Offshore wind has significant generation potential in Europe with increasingly large-scale sites identified as suitable for offshore development and benefiting from a favourable wind resource. Offshore wind is therefore expected to play a significant role in meeting these targets.
As required by the EU’s Renewable Energy Directive, each Member State submitted a National Renewable Energy Action Plan (NREAP) stating how it intends to meet these targets and what role each renewable technology will play.

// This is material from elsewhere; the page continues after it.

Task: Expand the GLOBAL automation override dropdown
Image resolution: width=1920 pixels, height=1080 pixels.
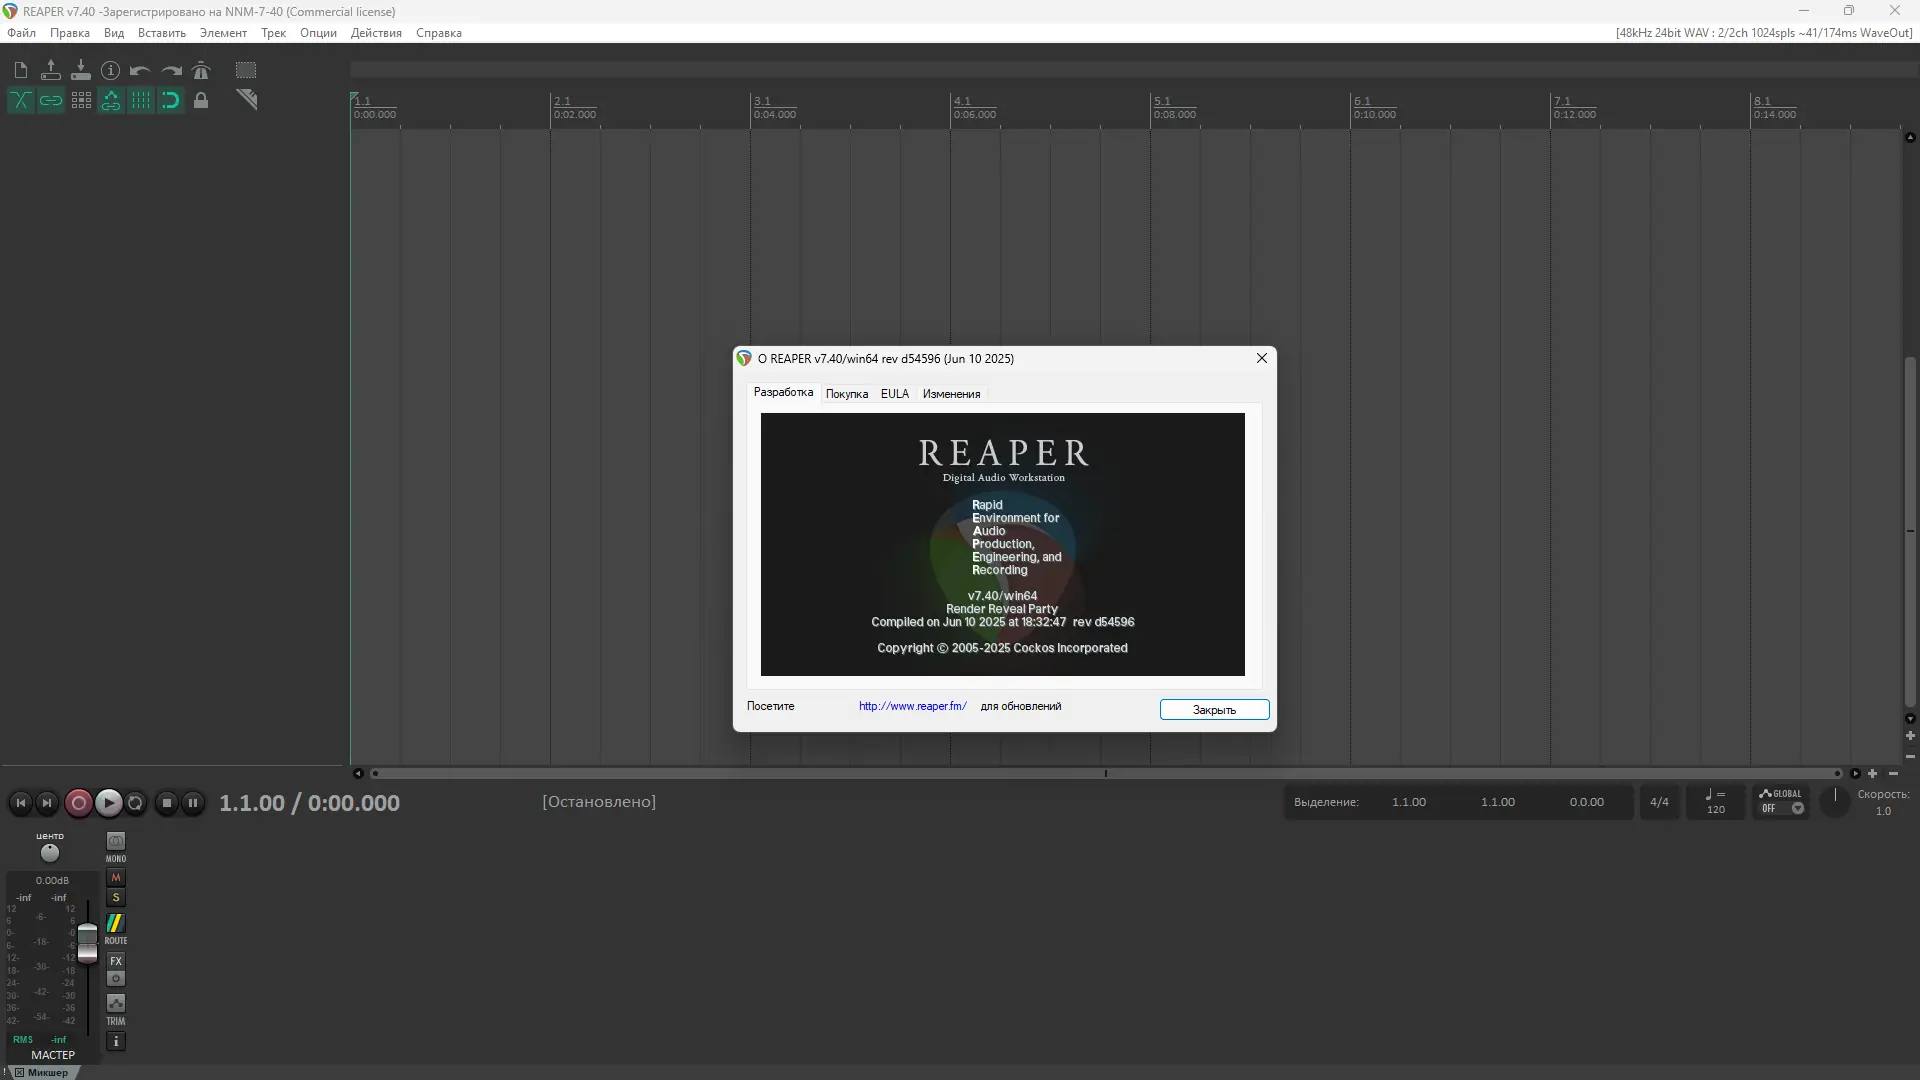Action: (1797, 808)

Under these plans, Member States indicated that they will deploy 43.3 GW of offshore wind capacity by 2020.
In 2011 the European Wind Energy Association (EWEA) published scenarios for offshore wind energy deployment in Europe, expecting 40 GW of installed offshore wind energy capacity by 2020. Offshore wind deployment in Europe is currently lagging behind the NREAP targets by an average of 14%. By June 2013, 6 GW of generation capacity was installed across Europe, suggesting that the over 9 GW target set out in the NREAPs for end 2013 will not be reached.
The French and German markets in particular are significantly behind their deployment targets. Their NREAP targets for 2012 were 670 MW and 790 MW respectively, but France has yet to bring any offshore wind on line and deployment in Germany was 385.3 MW in June 2013.